#### Directions for this task:
Using the data below, return the stretch from the line that contains "The height and width of the screenshot is (449, 600)." through the line that contains "The width and height of the screenshot is (1139, 1064).", both included, exactly as it stands and nothing beyond it.
Data section start
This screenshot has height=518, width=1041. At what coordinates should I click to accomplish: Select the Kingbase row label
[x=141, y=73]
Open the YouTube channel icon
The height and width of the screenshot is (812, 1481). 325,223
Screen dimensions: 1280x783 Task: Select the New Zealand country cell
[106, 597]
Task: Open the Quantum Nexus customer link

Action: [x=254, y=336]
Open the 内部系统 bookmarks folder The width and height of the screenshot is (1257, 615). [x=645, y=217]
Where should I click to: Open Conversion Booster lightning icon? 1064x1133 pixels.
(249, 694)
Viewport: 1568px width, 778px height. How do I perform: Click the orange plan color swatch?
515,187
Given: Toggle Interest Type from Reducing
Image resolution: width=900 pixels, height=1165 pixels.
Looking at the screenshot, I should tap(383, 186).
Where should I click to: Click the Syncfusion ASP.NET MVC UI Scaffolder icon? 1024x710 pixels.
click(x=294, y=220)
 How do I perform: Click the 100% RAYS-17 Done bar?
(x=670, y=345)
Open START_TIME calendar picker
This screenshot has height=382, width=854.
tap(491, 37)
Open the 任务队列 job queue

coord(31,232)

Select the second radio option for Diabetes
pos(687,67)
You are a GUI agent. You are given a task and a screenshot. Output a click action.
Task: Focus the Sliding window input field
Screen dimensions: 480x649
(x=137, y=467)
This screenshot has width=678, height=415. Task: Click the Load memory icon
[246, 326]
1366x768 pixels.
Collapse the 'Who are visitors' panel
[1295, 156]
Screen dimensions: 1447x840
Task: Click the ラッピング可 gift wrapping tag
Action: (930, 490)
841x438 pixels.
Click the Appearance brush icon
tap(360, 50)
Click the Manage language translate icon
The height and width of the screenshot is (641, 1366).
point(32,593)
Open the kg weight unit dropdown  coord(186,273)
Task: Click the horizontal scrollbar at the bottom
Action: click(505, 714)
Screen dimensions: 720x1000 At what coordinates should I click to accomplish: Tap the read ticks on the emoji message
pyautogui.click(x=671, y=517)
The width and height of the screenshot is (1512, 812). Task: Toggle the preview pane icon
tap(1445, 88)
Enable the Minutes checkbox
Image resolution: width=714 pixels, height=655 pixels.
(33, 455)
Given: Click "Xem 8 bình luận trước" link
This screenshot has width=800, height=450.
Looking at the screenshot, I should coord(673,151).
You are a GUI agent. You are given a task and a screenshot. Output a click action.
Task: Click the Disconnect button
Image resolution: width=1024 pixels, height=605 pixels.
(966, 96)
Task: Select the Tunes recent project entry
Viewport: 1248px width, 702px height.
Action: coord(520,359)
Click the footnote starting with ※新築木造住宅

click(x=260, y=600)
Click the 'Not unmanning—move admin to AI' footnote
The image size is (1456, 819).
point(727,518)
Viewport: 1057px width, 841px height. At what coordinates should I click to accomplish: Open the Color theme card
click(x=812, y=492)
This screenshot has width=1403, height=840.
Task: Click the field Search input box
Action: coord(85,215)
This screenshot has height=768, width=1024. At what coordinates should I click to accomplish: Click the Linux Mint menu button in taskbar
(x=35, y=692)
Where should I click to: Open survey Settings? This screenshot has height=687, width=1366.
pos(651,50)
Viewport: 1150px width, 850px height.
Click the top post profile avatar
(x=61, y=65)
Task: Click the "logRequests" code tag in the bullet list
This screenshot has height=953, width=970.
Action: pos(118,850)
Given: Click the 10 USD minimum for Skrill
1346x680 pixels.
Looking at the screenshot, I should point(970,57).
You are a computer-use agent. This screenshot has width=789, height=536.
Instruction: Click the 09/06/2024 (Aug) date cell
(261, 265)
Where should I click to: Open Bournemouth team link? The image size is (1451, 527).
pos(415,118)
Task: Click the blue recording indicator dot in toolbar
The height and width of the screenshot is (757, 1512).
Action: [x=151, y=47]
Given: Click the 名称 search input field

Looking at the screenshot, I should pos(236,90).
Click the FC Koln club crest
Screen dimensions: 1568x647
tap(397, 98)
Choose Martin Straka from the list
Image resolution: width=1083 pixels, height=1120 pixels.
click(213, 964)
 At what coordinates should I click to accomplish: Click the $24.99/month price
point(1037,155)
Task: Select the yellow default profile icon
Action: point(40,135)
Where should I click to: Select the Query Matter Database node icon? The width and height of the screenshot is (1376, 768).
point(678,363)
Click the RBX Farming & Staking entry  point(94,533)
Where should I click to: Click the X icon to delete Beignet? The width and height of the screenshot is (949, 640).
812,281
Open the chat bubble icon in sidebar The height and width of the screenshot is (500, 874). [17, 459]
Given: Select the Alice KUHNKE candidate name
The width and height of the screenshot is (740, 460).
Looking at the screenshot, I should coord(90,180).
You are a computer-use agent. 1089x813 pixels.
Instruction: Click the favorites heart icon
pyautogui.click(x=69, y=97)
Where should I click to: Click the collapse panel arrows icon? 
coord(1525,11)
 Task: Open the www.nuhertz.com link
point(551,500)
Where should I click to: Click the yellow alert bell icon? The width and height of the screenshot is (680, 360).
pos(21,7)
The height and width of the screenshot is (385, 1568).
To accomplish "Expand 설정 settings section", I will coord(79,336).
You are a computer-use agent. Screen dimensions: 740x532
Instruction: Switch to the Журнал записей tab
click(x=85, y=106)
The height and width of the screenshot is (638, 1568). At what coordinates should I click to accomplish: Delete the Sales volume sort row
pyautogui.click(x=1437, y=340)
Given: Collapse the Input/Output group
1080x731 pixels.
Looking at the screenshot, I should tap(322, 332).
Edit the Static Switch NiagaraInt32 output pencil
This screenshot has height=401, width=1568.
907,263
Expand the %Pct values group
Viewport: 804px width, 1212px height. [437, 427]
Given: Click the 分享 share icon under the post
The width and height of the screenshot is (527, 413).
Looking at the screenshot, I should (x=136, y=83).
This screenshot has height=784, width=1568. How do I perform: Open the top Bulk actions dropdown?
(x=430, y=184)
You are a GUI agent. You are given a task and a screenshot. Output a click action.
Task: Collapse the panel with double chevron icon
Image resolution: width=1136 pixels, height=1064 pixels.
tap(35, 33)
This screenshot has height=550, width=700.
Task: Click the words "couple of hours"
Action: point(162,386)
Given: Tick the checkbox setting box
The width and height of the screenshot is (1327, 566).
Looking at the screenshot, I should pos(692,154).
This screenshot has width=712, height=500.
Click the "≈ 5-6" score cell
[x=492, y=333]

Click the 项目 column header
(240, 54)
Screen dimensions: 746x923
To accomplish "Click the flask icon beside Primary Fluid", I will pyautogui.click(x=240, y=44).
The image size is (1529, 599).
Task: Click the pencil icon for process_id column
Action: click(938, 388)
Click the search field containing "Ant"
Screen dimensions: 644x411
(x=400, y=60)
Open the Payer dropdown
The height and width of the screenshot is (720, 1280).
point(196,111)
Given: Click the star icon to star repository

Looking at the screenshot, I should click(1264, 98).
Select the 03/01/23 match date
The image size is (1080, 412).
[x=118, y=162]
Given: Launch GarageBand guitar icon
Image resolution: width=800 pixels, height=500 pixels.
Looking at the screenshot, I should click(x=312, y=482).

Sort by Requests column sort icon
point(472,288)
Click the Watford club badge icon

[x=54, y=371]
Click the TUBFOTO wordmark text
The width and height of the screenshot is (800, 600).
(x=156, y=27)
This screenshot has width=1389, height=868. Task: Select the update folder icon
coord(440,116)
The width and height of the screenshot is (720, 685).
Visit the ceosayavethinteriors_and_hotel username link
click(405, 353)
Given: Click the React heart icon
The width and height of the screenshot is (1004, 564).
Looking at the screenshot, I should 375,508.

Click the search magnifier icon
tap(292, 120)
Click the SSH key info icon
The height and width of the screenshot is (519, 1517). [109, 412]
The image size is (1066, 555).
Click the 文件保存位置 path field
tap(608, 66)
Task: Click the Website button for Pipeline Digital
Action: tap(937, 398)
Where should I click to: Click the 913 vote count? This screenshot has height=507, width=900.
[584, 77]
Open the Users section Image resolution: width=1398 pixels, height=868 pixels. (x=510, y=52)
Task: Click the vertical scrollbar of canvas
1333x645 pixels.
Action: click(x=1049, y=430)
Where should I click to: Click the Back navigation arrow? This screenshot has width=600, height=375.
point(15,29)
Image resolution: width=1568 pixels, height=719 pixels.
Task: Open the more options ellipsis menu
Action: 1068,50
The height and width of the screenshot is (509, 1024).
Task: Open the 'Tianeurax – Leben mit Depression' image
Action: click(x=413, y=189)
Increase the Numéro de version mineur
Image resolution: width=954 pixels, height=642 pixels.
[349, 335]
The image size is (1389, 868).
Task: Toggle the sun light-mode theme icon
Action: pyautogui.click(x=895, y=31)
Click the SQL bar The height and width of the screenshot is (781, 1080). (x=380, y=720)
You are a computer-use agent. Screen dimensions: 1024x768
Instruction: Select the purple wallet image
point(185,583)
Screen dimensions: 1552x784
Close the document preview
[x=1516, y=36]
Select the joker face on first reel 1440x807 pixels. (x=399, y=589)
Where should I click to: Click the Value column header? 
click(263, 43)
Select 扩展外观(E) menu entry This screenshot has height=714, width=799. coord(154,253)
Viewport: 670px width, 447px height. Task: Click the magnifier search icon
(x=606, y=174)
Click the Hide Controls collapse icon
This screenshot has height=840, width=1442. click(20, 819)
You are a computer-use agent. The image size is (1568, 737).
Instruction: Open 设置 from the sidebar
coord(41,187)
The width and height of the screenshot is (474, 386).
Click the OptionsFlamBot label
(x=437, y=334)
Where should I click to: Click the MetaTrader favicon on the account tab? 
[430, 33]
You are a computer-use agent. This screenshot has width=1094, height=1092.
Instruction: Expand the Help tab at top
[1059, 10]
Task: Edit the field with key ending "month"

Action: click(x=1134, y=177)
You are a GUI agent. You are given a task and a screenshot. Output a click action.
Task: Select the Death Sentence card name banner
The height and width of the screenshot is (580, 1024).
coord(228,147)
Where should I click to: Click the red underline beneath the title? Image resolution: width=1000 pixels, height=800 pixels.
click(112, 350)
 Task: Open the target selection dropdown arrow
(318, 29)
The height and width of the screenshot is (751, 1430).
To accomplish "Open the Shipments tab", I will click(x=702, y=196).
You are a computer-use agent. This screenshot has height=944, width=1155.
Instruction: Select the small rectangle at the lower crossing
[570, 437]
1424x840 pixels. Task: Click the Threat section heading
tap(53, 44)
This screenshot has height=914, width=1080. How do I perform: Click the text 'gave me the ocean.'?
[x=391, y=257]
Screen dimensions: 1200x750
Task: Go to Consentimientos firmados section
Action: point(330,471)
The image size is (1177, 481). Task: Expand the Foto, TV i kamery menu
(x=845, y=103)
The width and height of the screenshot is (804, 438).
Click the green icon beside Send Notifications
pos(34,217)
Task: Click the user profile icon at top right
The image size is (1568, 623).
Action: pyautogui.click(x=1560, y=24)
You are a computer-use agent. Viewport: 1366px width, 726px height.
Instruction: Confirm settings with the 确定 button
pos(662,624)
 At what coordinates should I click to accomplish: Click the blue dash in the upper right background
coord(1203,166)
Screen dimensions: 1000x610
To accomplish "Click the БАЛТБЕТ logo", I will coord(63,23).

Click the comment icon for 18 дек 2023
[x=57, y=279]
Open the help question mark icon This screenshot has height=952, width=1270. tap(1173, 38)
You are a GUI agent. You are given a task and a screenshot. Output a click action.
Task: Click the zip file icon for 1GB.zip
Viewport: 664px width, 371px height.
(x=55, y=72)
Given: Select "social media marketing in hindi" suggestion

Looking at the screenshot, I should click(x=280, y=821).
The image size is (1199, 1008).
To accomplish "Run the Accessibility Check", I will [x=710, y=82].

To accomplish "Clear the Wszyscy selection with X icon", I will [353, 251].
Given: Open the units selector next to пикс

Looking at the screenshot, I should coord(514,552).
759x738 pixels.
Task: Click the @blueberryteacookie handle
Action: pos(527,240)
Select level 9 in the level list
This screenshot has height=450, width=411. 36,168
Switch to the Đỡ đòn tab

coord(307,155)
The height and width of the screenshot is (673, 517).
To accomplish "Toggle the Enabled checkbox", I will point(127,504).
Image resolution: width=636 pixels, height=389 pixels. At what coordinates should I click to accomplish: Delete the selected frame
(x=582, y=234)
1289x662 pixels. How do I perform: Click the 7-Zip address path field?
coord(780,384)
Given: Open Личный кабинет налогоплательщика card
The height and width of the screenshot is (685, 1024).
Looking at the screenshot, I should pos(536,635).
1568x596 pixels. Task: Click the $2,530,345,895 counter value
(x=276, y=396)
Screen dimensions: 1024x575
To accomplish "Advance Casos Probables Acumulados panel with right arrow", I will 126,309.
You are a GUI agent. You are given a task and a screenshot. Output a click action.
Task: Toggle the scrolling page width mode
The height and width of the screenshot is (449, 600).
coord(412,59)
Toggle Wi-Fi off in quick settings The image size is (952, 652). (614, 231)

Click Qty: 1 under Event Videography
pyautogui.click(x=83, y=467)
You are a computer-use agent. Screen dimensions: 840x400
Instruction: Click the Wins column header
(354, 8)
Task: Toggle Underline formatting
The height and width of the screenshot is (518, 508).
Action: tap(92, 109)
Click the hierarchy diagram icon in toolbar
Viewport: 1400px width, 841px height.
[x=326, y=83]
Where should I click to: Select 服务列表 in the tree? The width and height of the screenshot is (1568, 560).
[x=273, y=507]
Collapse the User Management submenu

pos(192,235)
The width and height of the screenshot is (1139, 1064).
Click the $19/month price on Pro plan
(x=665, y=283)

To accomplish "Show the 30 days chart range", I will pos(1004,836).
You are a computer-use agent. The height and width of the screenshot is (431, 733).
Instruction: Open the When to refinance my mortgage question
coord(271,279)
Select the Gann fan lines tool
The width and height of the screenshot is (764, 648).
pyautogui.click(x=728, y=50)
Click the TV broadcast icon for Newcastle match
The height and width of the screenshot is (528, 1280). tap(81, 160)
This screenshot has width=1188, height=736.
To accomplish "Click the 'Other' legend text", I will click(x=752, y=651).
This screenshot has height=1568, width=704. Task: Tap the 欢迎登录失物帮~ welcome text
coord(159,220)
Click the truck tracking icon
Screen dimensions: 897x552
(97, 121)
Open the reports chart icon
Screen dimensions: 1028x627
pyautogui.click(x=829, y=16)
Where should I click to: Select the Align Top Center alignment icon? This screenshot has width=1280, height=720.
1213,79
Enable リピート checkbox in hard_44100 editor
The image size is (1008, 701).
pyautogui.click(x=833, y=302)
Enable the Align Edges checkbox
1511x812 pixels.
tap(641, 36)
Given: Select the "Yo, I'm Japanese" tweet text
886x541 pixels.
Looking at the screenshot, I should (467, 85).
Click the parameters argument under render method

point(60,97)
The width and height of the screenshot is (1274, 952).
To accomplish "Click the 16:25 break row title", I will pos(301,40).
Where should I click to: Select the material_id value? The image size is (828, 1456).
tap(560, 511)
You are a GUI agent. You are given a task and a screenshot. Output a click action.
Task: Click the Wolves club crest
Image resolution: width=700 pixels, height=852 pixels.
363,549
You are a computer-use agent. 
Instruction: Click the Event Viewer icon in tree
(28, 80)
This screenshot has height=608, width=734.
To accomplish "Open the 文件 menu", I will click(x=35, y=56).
Data section end
#### Output for this task:
The height and width of the screenshot is (449, 600).
coord(412,59)
Toggle Wi-Fi off in quick settings The image size is (952, 652). (614, 231)

Click Qty: 1 under Event Videography
pyautogui.click(x=83, y=467)
You are a computer-use agent. Screen dimensions: 840x400
Instruction: Click the Wins column header
(354, 8)
Task: Toggle Underline formatting
The height and width of the screenshot is (518, 508).
Action: tap(92, 109)
Click the hierarchy diagram icon in toolbar
Viewport: 1400px width, 841px height.
[x=326, y=83]
Where should I click to: Select 服务列表 in the tree? The width and height of the screenshot is (1568, 560).
[x=273, y=507]
Collapse the User Management submenu

pos(192,235)
The width and height of the screenshot is (1139, 1064).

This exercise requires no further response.